__Trecho fornecido__:

ARTIGO 19 questiona sigilo de documentos da Sabesp

A ARTIGO 19, organização que se pauta pela defesa do direito à informação, emitiu nota pública criticando a decisão do Governo do Estado de São Paulo de determinar sigilo de 15 anos sobre informações relativas ao abastecimento de água na Região Metropolitana de São Paulo pelo sistema gerenciado pela Companhia de Saneamento Ambiental do Estado de São Paulo (SABESP).

Imagem aérea captada na última sexta-feira, dia 9, demonstra o quanto a principal represa do Sistema Cantareira encolheu. Frente à seca de informações, o monitoramento por satélites ajuda a avaliar a gravidade da situação. Imagem: Landsat

No texto, a ARTIGO 19 afirma que “considera que a justificativa para a classificação desses documentos não é plausível e tem pouco respaldo na realidade para sobrepor-se ao direito constitucional de acesso à informação pública”, manifestando ainda preocupação com o contexto em que a restrição de acesso a informações se dá. “Sobretudo em momentos de crise, é de mais transparência – e não menos – que a sociedade precisa para enfrentar desafios de maneira participativa e sustentável.”

__Material reunido__:

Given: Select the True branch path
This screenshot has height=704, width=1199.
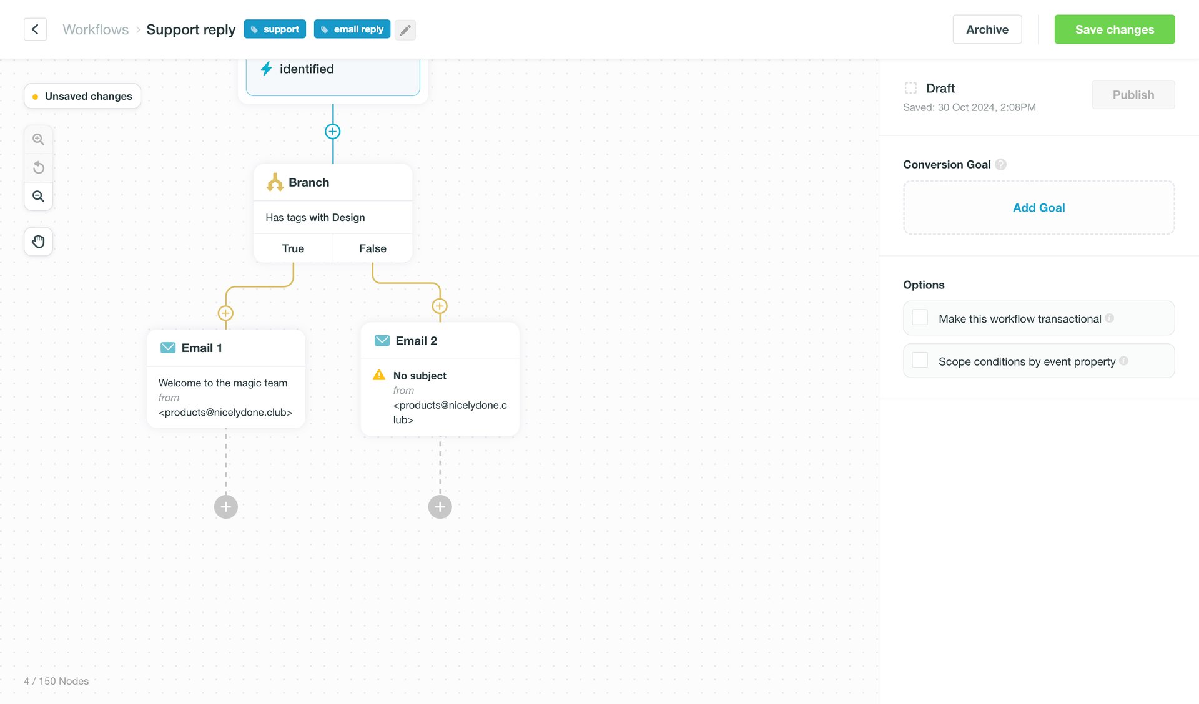Looking at the screenshot, I should tap(293, 248).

__Desafio 1__:
Traduza para o inglês esta frase do trecho fornecido: "Frente à seca de informações, o monitoramento por satélites ajuda a avaliar a gravidade da situação."
__Desafio 2__:
Reescreva como lista, preservando os fatos principais, o parágrafo do trecho fornecido que começa com "No texto, a ARTIGO 19 afirma".

__Resposta correta 1__:
In the face of the information drought, satellite monitoring helps assess the severity of the situation.

__Resposta correta 2__:
- A ARTIGO 19 considera a justificativa para classificar os documentos implausível. Para a organização, essa justificativa tem pouco respaldo na realidade para se sobrepor ao direito constitucional de acesso à informação pública.
- A organização manifesta preocupação com o contexto em que ocorre a restrição de acesso às informações.
- Segundo ela, sobretudo em momentos de crise, a sociedade precisa de mais transparência, e não menos, para enfrentar desafios de maneira participativa e sustentável.